My friend who is like a sister often regales me with tales of family to the point I feel I know some of her relatives I've never met. Her Aunt Jessie is a kindred spirit, a former rebel of the family who settled down in a remote country acreage for most of her years and even now in her advanced years pores over the seed catalogs and plants her yearly garden with great anticipation. She offers sage advice and self-sufficient pragmatism, and her mind is seldom far from her old home place.
When it comes to self-protection, she carries a tiny pearl-handled revolver tucked neatly beneath her skirt in a concealed holster something like a garter belt. Her advice for women's safety is something along the lines of "I know you have yourself a gun, right?" To her, that's the most obvious solution for home protection based on her own experience...political correctness never quite made it that far out into the Mississippi bottomlands.
Tonight, I was alone at home and I heard Jack trying to open and unlock the front door. Kaleb began barking menacingly, as he's so good at doing when I'm alone, BUT it dawned on me that Jack was not due home from work until hours later. In fact, it was not Jack...he was still at work.
Somebody was trying to get into our house.
Long story short, they gave up when they heard the dog making a racket. But the area in which we live is not heavily traveled nor very populated in comparison with the town we're near, so it was not an accident...not a salesman, neighbor, or door-to-door evangelist.
We had a lot of near misses in the past compared to some of our neighbors whose houses have been broken into. I was home a couple years ago when someone was scoping our house for entry by trying windows before realizing that we were inside the house. This time was different because I now have a pistol of my own.
I had wondered how it would make me feel if I were ever in a situation where it might have to be handy. Well, though I was a bit nervous and went through the obvious steps of notifying the police and turning the outside lights on (even thought it was daylight), etc....it felt just fine. I did not feel like I'm just sitting around hoping not to be a victim.
I grew up with an aversion to firearms, probably because my household never went hunting or had much need for them for protection, but my comfort zone has transitioned somewhat now. The point is to never have to use one but to have one if there's no other choice than being a victim.

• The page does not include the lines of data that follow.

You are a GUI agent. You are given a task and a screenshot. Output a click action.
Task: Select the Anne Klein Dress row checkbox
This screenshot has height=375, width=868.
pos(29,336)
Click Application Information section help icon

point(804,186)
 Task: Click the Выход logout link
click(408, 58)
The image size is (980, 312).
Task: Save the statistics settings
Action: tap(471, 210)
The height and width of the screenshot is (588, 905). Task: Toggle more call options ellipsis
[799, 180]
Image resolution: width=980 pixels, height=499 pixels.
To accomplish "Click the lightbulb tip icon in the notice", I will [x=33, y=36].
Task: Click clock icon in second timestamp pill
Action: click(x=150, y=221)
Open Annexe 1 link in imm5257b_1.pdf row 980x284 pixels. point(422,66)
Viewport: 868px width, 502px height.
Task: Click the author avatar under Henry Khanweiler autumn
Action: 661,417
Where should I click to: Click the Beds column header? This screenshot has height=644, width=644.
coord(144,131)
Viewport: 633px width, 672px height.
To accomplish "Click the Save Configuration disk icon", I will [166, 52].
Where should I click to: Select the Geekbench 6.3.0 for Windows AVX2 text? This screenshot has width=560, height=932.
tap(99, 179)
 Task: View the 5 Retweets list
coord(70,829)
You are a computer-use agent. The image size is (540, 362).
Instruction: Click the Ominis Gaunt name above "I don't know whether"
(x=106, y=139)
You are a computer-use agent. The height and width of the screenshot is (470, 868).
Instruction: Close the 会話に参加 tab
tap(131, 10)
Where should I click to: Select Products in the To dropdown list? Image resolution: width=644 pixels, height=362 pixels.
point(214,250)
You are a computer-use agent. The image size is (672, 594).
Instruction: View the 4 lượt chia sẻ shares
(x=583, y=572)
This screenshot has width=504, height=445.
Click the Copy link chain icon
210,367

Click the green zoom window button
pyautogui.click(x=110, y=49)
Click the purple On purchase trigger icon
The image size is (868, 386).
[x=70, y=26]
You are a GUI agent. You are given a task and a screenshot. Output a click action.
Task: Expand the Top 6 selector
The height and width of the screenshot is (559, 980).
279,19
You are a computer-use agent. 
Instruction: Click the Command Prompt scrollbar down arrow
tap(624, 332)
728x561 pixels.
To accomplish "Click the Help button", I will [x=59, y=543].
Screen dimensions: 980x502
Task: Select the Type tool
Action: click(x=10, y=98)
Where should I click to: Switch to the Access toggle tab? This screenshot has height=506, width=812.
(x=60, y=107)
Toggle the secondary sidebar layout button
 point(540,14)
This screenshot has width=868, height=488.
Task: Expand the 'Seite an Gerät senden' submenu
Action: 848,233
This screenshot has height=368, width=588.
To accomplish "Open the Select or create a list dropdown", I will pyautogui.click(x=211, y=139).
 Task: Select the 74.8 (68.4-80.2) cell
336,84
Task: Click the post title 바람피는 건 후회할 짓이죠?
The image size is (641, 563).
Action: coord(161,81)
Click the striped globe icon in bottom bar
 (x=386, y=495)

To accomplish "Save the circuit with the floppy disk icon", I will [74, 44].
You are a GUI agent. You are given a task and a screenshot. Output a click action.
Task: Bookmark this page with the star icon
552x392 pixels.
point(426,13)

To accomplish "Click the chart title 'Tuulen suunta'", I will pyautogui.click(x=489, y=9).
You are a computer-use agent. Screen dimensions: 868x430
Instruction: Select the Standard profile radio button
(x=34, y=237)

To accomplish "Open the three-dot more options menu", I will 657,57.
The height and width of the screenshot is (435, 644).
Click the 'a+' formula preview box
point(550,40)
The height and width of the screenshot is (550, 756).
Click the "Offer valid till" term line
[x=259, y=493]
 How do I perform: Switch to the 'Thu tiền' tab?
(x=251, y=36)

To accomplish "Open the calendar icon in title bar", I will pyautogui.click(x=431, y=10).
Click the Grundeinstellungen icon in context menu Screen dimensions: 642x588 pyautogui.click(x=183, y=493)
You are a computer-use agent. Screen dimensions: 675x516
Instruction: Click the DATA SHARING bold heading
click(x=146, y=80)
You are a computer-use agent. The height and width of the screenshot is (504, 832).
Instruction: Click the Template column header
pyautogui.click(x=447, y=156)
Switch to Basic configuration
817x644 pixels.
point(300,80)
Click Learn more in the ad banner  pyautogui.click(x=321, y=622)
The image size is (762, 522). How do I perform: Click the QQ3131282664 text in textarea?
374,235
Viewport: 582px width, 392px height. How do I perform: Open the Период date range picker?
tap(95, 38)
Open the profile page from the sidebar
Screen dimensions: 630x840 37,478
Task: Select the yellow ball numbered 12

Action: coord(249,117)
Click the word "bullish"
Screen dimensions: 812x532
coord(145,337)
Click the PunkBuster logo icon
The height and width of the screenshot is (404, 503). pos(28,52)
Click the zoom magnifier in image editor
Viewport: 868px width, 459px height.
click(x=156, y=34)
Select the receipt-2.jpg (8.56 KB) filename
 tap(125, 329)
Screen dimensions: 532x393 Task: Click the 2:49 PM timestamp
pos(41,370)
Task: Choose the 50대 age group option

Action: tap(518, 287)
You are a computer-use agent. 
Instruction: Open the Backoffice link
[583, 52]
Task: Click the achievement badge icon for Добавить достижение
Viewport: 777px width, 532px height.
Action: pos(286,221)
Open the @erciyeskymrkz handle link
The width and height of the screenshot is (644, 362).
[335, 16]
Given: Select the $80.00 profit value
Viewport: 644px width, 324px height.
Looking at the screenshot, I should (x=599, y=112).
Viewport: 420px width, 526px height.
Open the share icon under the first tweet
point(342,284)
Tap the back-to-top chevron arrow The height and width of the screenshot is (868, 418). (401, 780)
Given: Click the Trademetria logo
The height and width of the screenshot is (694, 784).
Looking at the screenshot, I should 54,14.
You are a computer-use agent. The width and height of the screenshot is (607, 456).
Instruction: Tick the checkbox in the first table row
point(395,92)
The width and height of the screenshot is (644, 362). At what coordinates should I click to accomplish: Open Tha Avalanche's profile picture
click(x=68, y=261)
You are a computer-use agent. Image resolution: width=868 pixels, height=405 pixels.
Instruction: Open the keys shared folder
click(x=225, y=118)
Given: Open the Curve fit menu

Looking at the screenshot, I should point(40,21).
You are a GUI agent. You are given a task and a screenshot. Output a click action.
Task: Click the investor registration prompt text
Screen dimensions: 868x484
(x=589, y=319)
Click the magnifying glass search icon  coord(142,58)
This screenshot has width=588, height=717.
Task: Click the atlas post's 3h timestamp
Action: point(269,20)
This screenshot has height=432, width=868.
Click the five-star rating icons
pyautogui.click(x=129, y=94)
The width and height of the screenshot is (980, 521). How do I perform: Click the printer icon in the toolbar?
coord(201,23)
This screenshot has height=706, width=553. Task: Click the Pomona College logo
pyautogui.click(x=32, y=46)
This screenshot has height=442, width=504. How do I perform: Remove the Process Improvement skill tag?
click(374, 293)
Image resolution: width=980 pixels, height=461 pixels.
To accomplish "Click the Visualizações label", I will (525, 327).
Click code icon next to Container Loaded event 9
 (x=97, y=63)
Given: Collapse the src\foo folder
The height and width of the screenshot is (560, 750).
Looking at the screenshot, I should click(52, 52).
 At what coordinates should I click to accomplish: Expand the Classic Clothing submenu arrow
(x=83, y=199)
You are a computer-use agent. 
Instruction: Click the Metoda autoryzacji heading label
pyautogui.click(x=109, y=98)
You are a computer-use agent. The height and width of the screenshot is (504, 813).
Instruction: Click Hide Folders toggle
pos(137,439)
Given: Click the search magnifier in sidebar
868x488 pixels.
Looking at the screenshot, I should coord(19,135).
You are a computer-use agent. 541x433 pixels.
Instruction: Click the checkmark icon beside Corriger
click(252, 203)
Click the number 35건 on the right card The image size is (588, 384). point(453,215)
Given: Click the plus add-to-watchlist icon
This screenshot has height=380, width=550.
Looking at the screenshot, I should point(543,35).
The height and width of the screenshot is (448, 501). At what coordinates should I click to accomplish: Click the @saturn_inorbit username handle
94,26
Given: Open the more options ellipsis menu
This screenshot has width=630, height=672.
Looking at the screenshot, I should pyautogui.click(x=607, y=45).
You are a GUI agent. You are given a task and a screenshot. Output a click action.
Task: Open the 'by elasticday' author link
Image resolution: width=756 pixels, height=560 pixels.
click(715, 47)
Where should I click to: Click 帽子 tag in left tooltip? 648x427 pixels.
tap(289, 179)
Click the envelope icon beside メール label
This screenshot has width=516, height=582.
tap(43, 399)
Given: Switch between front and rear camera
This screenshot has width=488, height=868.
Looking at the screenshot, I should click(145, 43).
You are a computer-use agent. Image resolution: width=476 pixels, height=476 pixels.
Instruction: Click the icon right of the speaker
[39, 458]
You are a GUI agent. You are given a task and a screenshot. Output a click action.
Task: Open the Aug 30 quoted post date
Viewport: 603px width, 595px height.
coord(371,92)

I was pleasantly surprised at how calm it helped me be, how un-panicked. And then I thought of my friend's Aunt Jessie, who was probably at that very same moment in her own house sitting with her knitting and her seed catalogs...and her concealed little weapon.
I smiled to feel a connection to someone I don't even know who has old school ways and thinks there's nothing abnormal about a woman keeping herself protected, that it's just good sense.
My own handgun is now named in her honor.
May I never have to resort to "fetchin Aunt Jessie," but at least I know she's there if I need her.